PROVIDED RECORDS:
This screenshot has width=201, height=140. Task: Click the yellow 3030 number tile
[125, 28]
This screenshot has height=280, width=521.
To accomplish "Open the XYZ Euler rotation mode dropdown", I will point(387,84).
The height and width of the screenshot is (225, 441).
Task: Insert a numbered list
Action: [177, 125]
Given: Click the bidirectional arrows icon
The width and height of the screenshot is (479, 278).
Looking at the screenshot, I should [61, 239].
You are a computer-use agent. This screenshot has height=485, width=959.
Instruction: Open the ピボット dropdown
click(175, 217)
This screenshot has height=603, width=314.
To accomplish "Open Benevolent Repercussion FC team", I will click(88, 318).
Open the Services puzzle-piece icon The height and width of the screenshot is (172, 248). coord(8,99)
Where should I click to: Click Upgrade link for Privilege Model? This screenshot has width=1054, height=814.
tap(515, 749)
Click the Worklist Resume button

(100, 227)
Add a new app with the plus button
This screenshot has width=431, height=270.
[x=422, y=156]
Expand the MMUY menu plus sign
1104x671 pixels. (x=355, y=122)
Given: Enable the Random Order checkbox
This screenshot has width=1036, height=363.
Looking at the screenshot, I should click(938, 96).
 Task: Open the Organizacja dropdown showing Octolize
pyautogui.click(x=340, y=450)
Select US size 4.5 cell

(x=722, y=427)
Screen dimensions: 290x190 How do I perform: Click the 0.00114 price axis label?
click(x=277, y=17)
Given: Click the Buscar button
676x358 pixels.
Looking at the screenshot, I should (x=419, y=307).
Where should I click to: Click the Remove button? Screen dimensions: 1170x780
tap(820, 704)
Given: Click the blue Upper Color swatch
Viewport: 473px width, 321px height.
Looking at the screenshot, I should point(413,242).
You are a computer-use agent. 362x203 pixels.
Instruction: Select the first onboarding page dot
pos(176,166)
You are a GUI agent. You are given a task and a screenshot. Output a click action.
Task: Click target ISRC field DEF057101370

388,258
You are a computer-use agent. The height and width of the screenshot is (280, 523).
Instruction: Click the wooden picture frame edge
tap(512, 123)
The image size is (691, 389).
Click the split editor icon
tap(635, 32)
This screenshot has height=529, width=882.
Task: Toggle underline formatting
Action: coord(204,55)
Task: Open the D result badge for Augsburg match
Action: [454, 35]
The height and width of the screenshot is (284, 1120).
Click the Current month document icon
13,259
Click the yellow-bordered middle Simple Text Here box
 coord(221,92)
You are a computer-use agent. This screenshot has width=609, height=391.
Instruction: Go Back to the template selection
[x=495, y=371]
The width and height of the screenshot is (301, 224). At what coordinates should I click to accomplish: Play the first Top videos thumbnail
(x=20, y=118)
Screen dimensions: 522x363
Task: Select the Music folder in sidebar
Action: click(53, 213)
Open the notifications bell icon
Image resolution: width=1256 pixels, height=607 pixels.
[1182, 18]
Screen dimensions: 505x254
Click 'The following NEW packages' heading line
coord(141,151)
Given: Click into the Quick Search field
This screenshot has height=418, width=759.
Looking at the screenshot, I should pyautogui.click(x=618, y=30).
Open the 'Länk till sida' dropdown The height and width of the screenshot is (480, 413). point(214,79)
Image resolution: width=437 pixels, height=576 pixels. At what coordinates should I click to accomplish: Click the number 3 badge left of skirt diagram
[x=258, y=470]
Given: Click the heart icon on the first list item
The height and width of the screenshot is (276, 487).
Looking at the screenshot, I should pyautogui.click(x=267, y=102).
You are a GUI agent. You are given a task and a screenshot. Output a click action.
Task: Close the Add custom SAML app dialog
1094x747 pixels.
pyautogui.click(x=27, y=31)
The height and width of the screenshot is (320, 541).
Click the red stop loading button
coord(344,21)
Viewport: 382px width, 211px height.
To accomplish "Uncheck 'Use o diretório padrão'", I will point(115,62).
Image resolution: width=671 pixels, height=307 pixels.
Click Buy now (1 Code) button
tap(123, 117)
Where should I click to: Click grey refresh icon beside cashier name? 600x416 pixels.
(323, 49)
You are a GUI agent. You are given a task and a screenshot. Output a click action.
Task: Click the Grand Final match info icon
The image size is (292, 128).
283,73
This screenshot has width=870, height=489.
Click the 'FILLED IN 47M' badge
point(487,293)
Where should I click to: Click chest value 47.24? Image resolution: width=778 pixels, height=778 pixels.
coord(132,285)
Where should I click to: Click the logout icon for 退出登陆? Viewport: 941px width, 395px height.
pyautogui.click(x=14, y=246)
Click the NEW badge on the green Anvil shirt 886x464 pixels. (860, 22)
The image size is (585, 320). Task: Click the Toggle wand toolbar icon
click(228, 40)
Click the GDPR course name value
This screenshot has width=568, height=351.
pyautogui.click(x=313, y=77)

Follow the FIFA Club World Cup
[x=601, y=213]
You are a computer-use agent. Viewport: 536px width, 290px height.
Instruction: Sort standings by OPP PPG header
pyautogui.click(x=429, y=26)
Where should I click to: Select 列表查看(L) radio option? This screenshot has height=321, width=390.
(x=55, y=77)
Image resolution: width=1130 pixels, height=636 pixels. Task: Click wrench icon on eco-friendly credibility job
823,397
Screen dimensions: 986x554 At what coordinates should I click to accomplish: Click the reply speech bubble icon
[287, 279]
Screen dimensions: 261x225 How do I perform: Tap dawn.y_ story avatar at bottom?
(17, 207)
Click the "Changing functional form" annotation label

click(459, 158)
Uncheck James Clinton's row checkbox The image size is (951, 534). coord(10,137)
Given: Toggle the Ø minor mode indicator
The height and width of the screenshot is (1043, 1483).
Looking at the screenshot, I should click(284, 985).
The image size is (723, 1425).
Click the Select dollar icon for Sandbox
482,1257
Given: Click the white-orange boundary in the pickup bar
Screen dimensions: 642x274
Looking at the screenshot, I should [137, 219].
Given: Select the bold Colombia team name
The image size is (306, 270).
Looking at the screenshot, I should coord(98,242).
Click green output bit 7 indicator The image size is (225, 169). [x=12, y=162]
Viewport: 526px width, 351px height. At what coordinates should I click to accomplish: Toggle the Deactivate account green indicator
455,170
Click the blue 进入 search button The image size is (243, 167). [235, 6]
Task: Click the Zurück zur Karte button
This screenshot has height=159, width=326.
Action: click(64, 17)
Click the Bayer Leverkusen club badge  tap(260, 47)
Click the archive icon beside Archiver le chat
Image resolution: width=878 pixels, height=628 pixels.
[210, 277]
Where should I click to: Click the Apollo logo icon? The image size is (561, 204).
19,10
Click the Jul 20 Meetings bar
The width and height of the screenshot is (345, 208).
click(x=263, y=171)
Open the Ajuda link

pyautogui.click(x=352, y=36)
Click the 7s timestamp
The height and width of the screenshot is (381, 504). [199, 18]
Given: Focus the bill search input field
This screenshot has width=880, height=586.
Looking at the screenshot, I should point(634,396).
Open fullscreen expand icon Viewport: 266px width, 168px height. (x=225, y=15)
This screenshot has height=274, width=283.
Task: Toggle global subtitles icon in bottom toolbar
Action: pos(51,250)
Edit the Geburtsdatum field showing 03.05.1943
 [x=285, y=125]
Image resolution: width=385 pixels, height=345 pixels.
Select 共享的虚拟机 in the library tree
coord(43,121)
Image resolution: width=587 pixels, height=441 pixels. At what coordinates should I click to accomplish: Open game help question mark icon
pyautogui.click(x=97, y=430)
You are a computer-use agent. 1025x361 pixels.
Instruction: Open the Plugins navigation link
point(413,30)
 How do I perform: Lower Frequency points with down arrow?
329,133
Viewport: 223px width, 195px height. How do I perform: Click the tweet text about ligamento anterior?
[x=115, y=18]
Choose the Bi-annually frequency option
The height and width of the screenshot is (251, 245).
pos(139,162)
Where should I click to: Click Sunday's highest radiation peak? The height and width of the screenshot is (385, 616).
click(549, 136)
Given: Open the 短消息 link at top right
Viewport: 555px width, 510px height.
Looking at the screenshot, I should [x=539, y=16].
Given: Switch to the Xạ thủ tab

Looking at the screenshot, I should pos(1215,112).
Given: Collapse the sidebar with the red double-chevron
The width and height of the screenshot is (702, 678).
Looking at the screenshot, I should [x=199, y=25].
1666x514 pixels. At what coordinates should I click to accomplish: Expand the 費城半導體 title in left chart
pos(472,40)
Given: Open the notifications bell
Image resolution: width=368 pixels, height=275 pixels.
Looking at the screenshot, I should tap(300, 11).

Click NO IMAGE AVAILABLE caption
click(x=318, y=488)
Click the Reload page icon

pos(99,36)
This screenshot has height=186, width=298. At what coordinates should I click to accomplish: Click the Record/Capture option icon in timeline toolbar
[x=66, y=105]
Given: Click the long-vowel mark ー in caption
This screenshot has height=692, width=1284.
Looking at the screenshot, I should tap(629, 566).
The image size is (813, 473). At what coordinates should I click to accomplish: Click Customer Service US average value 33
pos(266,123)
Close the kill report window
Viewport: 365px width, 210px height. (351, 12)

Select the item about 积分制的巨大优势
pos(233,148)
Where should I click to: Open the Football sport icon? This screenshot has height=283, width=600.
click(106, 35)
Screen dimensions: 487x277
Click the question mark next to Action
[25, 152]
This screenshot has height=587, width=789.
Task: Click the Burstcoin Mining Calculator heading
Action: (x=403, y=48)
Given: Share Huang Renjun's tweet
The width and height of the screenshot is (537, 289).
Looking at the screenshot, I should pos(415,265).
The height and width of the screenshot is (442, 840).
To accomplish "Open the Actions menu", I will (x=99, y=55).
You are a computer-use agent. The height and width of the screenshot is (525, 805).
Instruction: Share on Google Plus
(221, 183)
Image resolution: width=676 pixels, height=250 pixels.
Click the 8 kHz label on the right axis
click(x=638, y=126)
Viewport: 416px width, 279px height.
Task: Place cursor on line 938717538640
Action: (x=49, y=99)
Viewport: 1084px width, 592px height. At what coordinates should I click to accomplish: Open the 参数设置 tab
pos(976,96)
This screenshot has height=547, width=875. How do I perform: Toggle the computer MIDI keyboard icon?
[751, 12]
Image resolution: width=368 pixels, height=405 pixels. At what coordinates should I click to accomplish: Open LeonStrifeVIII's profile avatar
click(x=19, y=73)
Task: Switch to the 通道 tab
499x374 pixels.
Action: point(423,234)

WHAT TO DO: Please state how many lines of the entries above include the string "checkbox", giving the number and nothing more.

THE COMPLETED TASK: 2